*** Opening of STUDY MATERIAL ***

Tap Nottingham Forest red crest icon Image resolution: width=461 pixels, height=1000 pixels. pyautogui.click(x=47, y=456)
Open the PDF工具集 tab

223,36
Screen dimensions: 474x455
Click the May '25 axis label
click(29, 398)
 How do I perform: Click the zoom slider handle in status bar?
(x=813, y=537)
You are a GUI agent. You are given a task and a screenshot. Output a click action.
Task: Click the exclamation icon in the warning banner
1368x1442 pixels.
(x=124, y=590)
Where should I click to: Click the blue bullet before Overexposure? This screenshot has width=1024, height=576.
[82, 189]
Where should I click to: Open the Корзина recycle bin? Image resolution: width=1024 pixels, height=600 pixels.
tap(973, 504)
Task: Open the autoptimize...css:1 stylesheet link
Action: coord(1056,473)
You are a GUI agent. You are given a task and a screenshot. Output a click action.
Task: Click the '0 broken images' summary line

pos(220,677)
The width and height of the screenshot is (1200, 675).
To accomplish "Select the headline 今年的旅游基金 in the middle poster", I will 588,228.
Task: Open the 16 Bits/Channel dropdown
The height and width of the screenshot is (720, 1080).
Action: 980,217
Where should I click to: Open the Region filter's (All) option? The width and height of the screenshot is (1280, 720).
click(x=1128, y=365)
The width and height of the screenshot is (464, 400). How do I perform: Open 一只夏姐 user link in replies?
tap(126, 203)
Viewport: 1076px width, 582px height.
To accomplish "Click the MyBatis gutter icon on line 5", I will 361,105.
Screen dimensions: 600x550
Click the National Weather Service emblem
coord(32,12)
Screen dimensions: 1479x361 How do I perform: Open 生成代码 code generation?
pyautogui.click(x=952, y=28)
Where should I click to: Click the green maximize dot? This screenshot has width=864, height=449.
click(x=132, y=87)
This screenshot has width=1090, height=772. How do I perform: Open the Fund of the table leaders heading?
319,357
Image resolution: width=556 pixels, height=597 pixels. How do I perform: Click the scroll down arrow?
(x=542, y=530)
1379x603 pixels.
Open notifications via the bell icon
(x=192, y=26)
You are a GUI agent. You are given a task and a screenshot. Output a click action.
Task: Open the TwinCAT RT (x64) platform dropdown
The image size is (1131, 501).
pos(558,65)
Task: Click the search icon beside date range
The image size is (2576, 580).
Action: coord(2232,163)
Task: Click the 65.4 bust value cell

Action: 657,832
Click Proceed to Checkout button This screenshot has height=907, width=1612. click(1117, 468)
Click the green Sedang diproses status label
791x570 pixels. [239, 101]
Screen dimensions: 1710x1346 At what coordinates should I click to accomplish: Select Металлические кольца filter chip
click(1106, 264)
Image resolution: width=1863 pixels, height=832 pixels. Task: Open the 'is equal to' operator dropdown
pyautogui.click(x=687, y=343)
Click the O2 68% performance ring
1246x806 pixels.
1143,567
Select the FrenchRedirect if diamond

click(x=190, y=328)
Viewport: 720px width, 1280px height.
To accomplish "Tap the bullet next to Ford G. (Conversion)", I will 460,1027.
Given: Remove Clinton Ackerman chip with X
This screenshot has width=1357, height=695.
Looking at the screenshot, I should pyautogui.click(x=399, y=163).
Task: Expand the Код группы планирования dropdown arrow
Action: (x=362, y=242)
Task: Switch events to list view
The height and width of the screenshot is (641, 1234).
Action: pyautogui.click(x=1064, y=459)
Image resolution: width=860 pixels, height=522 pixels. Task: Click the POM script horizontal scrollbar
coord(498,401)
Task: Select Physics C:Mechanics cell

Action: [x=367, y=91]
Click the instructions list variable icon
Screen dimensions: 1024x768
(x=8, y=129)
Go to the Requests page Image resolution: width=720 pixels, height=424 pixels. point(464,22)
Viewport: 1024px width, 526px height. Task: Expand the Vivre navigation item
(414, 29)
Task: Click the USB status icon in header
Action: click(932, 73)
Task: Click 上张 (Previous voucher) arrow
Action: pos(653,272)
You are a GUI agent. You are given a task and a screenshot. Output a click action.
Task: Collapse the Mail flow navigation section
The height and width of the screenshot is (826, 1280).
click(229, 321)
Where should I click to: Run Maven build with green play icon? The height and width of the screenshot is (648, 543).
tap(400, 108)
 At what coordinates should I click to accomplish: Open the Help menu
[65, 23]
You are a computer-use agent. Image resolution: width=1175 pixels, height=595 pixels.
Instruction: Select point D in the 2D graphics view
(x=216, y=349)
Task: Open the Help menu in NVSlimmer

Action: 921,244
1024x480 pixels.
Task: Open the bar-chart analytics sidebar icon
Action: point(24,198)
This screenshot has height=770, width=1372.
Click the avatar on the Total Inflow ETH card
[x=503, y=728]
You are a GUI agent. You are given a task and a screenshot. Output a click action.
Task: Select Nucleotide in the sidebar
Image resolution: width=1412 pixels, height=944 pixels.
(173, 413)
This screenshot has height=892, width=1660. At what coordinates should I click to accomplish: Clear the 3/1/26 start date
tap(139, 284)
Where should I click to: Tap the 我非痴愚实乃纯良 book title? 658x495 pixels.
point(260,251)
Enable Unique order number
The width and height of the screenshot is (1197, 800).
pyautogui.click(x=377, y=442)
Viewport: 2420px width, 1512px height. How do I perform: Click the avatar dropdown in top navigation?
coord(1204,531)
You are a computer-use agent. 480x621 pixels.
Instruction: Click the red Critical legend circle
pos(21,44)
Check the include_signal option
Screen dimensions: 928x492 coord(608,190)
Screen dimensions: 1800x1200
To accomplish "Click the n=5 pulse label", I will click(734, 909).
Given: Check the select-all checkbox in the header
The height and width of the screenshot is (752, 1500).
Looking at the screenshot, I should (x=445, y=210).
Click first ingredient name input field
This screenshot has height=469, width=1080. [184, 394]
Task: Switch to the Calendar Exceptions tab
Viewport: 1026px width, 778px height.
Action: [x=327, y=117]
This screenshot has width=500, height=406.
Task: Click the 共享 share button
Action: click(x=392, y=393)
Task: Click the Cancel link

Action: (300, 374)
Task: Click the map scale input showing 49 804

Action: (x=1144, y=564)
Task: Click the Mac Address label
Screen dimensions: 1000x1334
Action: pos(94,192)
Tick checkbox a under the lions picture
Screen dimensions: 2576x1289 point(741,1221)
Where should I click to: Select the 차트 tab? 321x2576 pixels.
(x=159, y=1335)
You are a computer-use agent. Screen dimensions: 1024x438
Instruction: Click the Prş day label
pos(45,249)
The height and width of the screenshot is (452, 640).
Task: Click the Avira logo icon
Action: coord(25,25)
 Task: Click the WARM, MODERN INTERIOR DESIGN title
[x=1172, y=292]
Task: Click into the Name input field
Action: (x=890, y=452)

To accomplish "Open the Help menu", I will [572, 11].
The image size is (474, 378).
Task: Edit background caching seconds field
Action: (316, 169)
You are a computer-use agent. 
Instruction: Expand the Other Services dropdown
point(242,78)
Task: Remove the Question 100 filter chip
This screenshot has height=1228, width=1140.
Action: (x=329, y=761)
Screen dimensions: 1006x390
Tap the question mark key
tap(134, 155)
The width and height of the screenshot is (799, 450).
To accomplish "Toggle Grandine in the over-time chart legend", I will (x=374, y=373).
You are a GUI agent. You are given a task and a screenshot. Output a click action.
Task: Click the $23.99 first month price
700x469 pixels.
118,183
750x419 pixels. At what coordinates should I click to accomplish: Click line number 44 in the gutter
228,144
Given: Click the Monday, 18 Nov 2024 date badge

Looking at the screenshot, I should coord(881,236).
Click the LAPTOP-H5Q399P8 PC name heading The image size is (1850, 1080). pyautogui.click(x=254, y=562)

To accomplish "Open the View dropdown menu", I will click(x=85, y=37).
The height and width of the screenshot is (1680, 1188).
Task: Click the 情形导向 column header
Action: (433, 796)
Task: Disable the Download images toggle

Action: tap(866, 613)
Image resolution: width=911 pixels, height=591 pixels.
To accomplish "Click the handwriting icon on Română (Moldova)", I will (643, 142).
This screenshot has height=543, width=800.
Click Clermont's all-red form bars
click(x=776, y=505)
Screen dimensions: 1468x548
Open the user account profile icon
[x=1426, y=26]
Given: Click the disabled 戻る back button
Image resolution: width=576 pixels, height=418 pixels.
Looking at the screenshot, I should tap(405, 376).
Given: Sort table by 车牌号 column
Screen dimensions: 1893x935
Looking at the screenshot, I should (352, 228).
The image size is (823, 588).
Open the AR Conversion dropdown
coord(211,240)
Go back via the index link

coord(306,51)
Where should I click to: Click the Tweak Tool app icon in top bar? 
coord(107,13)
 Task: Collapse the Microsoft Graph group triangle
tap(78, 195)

*** Close of STUDY MATERIAL ***

WHAT YOU ARE ASKED TO DO – Output the lines above exactly, but only those between the line holding "Image resolution: width=556" and the line holding "Task: Click the search icon beside date range", inclusive.

YOUR SOLUTION –
Image resolution: width=556 pixels, height=597 pixels. How do I perform: Click the scroll down arrow?
(x=542, y=530)
1379x603 pixels.
Open notifications via the bell icon
(x=192, y=26)
You are a GUI agent. You are given a task and a screenshot. Output a click action.
Task: Open the TwinCAT RT (x64) platform dropdown
The image size is (1131, 501).
pos(558,65)
Task: Click the search icon beside date range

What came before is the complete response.